The House GOP’s top leader on tax reform said Wednesday that changes to a popular tax break for retirement savings are still under consideration.
Kevin Brady, the Texas Republican who chairs the House Ways and Means Committee, appeared to contradict President Trump’s position that there would be “no change” to 401(k)s in the Republican tax proposal. Speaking at a breakfast with reporters hosted by the Christian Science Monitor, Brady would not rule out changes when asked whether Trump’s statement had killed the idea.
Trump, however, took credit Wednesday for “very quickly” putting the idea down with his tweet earlier in the week.
The apparent clash between Brady and Trump would appear to highlight disarray in the Republican Party even as it prepares to release the details of its tax overhaul on Monday.
When asked Wednesday whether changes to 401(k)s were still on the table, the president appeared to indicate that they were indeed still being discussed but that he had not waivered in his opposition.
“May it is and maybe we’ll use it as negotiating,” Trump said to a group of reporters. “But trust me, that’s one of the great things. You, know there are certain elements of deals you don’t want to negotiate with–401(k)s–and Kevin knows it. And I think Kevin Brady is fantastic but he knows how important 401(k)s are.”
Commerce Secretary Wilbur Ross in an interview with CNBC echoed the president’s hardline support for 401(k)s.
“The president does not want to interfere with people’s savings, period,” Ross said.
Capitol Hill Republicans have reportedly been considering lowering the cap on 401(k)s, which allow workers to defer taxes on savings until they are withdrawn.

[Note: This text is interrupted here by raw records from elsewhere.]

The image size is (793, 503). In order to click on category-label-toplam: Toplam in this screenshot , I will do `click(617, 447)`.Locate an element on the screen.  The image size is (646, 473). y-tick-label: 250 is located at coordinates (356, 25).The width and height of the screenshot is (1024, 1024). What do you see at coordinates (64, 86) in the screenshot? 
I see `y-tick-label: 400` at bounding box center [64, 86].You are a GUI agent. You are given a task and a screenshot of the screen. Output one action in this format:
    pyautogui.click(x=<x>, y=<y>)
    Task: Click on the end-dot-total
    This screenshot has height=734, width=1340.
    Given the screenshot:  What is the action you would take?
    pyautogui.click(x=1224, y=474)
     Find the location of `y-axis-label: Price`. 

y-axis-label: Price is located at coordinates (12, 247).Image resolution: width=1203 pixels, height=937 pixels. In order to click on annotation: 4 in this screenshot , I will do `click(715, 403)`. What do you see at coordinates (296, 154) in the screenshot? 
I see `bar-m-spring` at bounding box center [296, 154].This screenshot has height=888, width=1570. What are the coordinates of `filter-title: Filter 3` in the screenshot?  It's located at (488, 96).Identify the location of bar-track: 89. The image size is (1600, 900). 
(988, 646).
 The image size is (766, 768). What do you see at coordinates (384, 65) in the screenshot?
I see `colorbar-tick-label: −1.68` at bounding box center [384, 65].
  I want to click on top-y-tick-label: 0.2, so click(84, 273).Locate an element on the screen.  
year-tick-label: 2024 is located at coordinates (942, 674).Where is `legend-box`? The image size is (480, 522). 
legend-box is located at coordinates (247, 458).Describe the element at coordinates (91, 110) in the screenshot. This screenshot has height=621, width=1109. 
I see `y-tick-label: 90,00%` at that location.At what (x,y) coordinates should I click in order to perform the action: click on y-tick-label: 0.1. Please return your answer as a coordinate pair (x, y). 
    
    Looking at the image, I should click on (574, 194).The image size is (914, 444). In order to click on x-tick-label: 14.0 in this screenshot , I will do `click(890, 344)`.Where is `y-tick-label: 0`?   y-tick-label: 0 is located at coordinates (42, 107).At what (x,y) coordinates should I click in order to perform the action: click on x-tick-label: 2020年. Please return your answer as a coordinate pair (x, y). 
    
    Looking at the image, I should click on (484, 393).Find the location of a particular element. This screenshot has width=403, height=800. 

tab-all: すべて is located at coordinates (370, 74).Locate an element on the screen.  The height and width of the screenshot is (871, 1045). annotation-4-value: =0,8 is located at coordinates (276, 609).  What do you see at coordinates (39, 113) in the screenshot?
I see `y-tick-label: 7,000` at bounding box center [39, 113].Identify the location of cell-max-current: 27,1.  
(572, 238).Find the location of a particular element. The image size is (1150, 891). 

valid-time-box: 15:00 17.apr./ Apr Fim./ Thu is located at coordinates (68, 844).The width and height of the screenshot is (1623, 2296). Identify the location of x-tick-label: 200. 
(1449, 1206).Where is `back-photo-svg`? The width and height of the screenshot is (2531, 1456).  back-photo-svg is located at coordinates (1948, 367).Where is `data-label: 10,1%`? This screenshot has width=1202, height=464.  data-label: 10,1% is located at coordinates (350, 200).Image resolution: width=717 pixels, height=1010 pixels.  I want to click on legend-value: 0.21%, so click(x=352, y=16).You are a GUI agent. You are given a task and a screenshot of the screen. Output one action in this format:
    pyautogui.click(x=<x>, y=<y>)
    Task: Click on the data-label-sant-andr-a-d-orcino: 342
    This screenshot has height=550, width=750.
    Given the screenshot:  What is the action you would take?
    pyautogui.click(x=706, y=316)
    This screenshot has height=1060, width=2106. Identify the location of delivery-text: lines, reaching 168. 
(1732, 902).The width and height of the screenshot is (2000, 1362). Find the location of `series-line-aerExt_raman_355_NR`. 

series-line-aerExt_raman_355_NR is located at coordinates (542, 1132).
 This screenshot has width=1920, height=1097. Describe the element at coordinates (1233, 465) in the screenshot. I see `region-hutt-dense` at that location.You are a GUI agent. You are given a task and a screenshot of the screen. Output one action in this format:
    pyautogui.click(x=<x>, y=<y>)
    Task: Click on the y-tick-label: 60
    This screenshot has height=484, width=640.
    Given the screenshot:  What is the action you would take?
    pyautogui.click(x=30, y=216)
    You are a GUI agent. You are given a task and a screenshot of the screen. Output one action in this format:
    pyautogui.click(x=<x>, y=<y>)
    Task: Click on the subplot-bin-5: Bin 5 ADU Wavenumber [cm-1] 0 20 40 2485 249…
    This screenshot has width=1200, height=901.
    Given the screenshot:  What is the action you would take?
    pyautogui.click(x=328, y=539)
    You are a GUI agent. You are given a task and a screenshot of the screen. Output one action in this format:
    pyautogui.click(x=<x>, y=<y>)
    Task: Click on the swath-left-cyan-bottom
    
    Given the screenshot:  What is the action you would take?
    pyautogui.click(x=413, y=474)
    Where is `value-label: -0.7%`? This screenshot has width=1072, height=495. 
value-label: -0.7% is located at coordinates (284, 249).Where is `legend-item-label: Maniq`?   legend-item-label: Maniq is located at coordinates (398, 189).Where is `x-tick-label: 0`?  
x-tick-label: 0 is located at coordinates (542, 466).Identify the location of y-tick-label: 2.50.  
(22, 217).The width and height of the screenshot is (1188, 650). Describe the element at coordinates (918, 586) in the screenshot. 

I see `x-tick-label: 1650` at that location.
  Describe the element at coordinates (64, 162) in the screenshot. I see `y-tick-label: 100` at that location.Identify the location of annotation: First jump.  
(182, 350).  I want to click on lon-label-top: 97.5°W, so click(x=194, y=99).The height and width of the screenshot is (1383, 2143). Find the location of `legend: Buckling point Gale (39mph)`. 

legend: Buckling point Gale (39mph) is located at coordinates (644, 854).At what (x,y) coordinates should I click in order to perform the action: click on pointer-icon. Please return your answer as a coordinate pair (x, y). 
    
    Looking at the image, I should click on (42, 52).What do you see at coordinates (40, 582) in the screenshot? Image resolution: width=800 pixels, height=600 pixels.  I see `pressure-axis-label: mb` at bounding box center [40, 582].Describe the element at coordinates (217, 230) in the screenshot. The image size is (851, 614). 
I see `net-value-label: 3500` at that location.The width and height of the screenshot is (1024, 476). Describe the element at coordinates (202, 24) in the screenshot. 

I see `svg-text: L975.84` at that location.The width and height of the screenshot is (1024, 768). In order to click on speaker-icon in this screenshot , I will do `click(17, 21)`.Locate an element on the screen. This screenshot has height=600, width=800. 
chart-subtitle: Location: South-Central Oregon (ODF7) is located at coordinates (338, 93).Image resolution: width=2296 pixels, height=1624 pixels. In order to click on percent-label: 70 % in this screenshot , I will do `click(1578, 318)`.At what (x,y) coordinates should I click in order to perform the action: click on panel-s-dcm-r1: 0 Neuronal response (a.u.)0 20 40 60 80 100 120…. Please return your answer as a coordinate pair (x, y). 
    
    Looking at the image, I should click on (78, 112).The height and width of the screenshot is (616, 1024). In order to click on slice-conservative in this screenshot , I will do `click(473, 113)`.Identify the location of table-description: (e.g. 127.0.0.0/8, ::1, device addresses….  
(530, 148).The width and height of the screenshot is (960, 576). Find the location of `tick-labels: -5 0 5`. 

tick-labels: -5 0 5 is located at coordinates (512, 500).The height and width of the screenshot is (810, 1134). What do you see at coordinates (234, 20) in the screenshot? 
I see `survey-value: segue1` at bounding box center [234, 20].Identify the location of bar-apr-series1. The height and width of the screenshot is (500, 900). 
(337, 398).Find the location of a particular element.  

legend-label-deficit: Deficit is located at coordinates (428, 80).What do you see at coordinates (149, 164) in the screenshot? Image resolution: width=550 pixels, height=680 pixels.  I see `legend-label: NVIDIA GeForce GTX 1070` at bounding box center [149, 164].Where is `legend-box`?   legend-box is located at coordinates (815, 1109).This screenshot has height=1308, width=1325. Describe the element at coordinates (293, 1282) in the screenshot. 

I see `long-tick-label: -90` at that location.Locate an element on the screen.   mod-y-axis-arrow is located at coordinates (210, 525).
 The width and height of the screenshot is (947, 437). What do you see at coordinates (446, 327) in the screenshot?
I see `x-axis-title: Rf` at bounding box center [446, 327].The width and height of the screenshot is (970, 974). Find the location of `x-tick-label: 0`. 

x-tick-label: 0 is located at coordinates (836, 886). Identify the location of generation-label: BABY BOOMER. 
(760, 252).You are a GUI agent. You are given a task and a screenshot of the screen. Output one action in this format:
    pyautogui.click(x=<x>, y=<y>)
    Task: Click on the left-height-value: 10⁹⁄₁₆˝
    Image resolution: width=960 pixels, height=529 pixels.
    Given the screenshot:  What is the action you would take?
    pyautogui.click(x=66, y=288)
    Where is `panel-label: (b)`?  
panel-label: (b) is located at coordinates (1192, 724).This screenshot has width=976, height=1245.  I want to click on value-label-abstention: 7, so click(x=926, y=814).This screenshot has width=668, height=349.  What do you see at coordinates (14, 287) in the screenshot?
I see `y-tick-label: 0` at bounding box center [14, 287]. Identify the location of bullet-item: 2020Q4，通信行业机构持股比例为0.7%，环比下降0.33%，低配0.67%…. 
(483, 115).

Under current law, workers can put up to $18,00 into 401(k) accounts. Republicans have reportedly considered lowering that amount to $2,400, requiring any amounts above that to be fully taxed in the year they are earned while promising not to tax them when they are withdrawn.
Critics say this would discourage savings, potentially weakening the long-term fiscal health of the government by increasing worker dependency on government programs to support the elderly. It also would not government revenue over the long term, since the savings taxed now would not be taxed later. At best, it simply moves the timing of the tax revenue into the present from the future.
But since it would generate more revenue in the near term, it would Republicans to appear to “pay for” revenue losses from lower corporate taxes.
Those hardest hit by the changes under consideration would be workers who expect their incomes to decline in their later years. A worker in the 25 percent tax bracket now, for example, but whose income will decline to the 10 percent bracket after retirement, would lose out by paying taxes on savings now rather than later in life.
What’s more, the plan puts more savings at risk of a change in government policy. While current law promises not to tax retirement gains that were taxed when earned, future changes to tax policy could undermine this. This concern is heightened by high levels of government debt, which might cause future Congresses to aggressively pursue new revenue. A large pot of retirement savings might invite a raid by a revenue strapped federal government a decade or two from now.
Trump’s position of preserving the current status of 401(k)s protects workers from that kind of double-dealing. The House leadership reform essentially promises to deliver a tax break decades from now in exchange for a tax hike today.